Терстех вынул белоснежный платок, вытер им нос, углы рта, бороду.
– Потому что у меня есть обязательства перед тобой и перед твоей семьей. Ты должен знать правду. У тебя есть еще время, чтобы спасти себя, Винсент, если ты поторопишься. Ты не родился художником, тебе надо искать другое место в жизни. Насчет художников я никогда не ошибался.
– Я знаю, – сказал Винсент.
– Главная беда в том, что ты начал слишком поздно. Если бы ты взялся рисовать мальчишкой, может быть, теперь ты чего—нибудь и достиг бы. Но тебе тридцать, Винсент, пора бы уже добиться успеха. В твои годы я был уже человеком. А как ты можешь рассчитывать на успех, если у тебя нет таланта? Хуже этого, – как можешь ты оправдать себя в своих глазах за то, что принимаешь милостыню от Тео?

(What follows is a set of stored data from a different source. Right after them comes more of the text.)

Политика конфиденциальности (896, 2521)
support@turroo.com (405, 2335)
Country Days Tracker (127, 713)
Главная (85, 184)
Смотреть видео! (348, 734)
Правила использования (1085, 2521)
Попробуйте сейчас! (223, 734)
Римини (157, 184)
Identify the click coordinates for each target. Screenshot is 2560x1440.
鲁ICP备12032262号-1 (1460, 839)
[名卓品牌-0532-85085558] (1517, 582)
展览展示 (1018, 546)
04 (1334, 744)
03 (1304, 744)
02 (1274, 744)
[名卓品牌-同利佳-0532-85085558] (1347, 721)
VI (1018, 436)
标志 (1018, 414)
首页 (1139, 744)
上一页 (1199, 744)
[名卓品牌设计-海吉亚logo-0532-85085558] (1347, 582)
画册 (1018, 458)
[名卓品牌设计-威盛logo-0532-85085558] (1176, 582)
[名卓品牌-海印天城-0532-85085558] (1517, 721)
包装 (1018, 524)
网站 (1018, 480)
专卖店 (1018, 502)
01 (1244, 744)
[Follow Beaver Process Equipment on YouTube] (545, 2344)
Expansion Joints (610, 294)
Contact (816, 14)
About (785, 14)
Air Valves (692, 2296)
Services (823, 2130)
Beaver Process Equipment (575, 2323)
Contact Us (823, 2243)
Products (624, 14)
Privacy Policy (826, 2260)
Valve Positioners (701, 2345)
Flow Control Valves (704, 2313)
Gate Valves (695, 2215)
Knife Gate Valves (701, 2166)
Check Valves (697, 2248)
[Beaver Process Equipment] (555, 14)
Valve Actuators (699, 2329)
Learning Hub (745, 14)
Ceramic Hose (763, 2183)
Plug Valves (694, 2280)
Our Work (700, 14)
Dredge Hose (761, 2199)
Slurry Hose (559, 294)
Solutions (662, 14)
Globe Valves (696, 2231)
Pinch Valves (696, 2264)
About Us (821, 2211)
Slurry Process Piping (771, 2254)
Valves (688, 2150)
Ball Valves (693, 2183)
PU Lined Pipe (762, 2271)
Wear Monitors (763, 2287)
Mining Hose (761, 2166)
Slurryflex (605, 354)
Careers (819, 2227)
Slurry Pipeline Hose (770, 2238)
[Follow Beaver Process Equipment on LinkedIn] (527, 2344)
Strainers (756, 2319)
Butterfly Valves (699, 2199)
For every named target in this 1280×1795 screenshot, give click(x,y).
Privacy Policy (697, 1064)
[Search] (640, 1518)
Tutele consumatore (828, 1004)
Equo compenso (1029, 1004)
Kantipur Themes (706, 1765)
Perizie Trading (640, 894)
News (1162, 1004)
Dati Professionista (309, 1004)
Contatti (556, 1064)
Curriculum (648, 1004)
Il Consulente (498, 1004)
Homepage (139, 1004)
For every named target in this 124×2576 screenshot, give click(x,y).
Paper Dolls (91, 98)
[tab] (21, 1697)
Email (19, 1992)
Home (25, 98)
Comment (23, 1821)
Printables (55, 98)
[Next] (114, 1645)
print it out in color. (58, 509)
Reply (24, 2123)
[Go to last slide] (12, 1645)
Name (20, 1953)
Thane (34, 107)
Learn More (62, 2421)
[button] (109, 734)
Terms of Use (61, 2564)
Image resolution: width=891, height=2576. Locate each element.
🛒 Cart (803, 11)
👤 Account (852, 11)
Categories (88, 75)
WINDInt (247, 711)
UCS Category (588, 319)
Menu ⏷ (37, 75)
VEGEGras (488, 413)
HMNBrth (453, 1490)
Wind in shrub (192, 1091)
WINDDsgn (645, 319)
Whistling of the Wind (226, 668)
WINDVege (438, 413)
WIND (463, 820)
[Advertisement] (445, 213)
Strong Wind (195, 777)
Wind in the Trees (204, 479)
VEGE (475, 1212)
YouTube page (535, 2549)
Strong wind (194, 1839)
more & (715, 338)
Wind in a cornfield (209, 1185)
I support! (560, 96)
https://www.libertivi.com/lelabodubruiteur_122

– Мауве однажды сказал мне: «Винсент, когда ты рисуешь, ты истинный живописец».
– Мауве твой кузен: он просто щадит тебя. Я друг тебе и, поверь, отношусь к тебе лучше, чем Мауве. Брось свое рисование, пока не поздно, пока ты не понял, что жизнь прошла попусту. Когда—нибудь, когда ты поймешь, где твое место в жизни, и добьешься успеха, ты придешь ко мне и скажешь спасибо.
– Минхер Терстех, у меня нет ни сантима на хлеб вот уже пять дней. Но я не попросил бы у вас денег, если бы речь шла только обо мне. У меня есть натурщица, бедная, больная женщина. Я задолжал ей. Она страшно нуждается. Прошу вас, одолжите мне десять гульденов, пока я не получу денег от Тео. Я верну их вам.
Терстех встал и поглядел в окно: на озере – единственном, которое уцелело от дворцовых водоемов, – плавали лебеди. Он не мог понять, почему Винсенту вздумалось поселиться в Гааге, когда его дядья владеют художественными магазинами в Амстердаме, Роттердаме, Брюсселе и Париже.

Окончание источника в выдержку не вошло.